* **What is expected**:
Every line in the data below that includes "Capture" belongs in the answer, copied as it stands.

* **Provided records**:
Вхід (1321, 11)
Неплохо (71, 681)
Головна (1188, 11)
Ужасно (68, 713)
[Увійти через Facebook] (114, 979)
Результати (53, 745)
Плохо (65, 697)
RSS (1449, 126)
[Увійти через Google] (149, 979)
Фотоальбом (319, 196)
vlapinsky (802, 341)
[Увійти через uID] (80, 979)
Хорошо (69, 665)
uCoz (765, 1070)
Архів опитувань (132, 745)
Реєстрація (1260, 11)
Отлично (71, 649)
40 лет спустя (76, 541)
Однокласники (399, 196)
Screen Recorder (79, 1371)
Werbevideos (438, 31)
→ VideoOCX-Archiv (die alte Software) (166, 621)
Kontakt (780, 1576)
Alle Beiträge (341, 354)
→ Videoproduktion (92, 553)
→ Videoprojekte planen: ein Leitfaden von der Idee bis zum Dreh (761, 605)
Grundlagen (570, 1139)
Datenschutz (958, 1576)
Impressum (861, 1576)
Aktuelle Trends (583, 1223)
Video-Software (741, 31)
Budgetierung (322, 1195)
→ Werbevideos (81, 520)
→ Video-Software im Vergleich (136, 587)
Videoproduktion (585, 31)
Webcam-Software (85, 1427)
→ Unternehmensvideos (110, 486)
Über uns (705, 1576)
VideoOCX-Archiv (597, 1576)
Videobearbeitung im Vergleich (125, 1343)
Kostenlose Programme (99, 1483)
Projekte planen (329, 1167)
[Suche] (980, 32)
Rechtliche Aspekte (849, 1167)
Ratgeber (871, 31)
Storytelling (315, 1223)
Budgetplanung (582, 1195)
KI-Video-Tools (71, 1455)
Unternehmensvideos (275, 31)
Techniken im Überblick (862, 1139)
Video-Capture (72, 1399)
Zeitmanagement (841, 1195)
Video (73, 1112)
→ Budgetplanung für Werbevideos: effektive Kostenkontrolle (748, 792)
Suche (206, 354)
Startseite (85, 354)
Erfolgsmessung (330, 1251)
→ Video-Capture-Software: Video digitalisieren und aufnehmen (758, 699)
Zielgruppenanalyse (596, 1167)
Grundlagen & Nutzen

* **Expected output**:
Video-Capture (72, 1399)
→ Video-Capture-Software: Video digitalisieren und aufnehmen (758, 699)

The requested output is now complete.